Secreted IL-16 levels from plasma and culture supernatant samples from other CTCL subtypes were measured by ELISA. We found increases in IL-16 levels when compared to normal donors for most CTCL patients (Appendix Figure 2b). We also tested the ability of several different CTCL subtypes to proliferate in response to IL-16 treatment (Appendix Figure 2c). We found that a PTCL patient seemed to respond best to a combination of IL-7 and IL-16, though the cells did not proliferate in response to IL-16 treatment alone. Cells from a MF patient and cells from a CD30+ Anaplastic large cell lymphoma did not proliferate in response to IL-16, and combinations of IL-16 with IL-2, IL-7 or IL-15 seemed to yield decreased responses when compared to known mitogens by themselves.
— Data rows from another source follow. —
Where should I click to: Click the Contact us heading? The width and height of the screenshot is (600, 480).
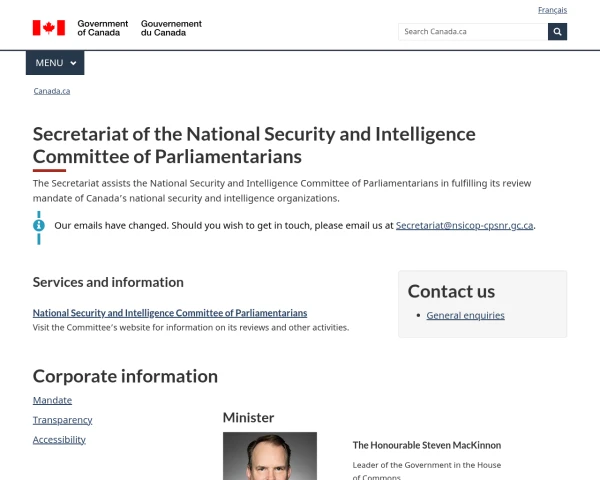click(x=451, y=291)
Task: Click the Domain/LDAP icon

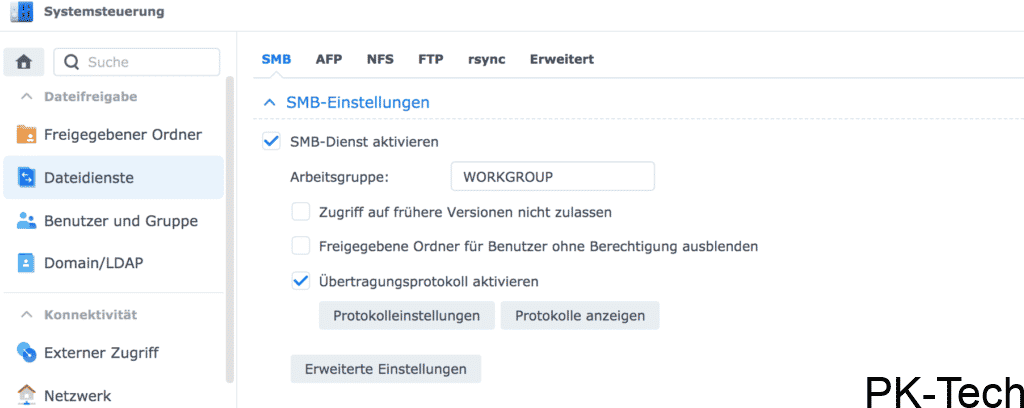Action: click(x=26, y=264)
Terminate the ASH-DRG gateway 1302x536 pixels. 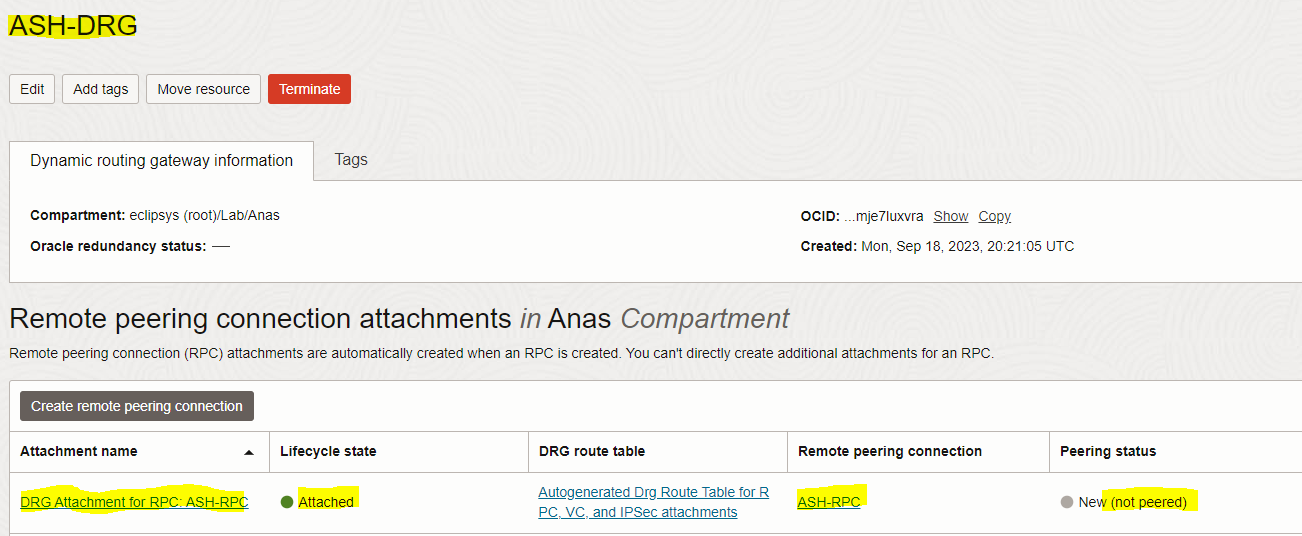309,89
A CD8+ lymphoma patient’s cells did not respond to any cytokines or combinations. Finally, cells from a combined T and B cell lymphoma patient did seem to require endogenous IL-16 to achieve maximal proliferative responses, as addition of a neutralizing antibody against IL-16 (clone 14.1) (30) resulted in decreased proliferative profiles. However, these levels were still above basal proliferative levels determined from media control wells. We also performed a long term culture analysis on cells from a MF patient and found that they did not respond to IL-16 alone or in combination with other mitogens (Appendix Figure 2d). This indicates that while IL-16 is secreted from other CTCL subtypes, it may not have a direct link to disease onset and progression since tumors are non-responsive.
Appendix Table I.
Disease Stage | No. Subjects | Average Age (yrs) | Gender |
---|---|---|---|
IA | 4 | 53 | 3F/1M |
IA/B | 2 | 36.5 | 2M |
IB | 6 | 58 | 1F/5M |
II | 4 | 62.5 | 1F/3M |
III | 1 | 32 | M |
IV | 0 | - | - |
Totals | 17 | 48.4 | 5F/12M |
Controls | 35 | 59.7 | 13F/22M |
According to the World Health Organization (WHO) and the European Organization for Research and Treatment of Cancer (EORTC) combined staging classification. Table depicts patients’ stage at the time of enrollment.
Appendix Table II.
Lymphoma Subtype | No. Subjects (with stage) | Average Age (yrs) | Gender |
---|---|---|---|
CD8+ | 2 (both IB) | 63.5 | 2F |
CD30+ | 2 (IB, IIB) | 57.5 | 2M |
Non-Hodgkins | 2 (IB, III) | 68 | 2M |
Peripheral T cell | 1 (deceased) | 74 | 1F |
Totals | 7 | 65.75 | 3F/4M |
Controls | 35 | 59.7 | 13F/22M |
According to the World Health Organization (WHO) and the European Organization for Research and Treatment of Cancer (EORTC) combined staging classification. Table depicts patients’ stage at the time of enrollment.
Footnotes
Competing interests:
The authors declare that they have no competing interests.
Authors’ contributions:
JR and MT, the co-first authors, wrote the manuscript; JR, MT and AP performed flow cytometric analysis and proliferation assays; MT performed confocal microscopy; MTawa, NA and EM collected patient samples at the Dana Farber Cancer Institute; LM collected patient samples at the Arizona Cancer Center; TK, KC and CCL contributed to initial study design and coordinated site studies; and WC contributed to initial study design and helped to draft the manuscript. All authors read and approved the final manuscript.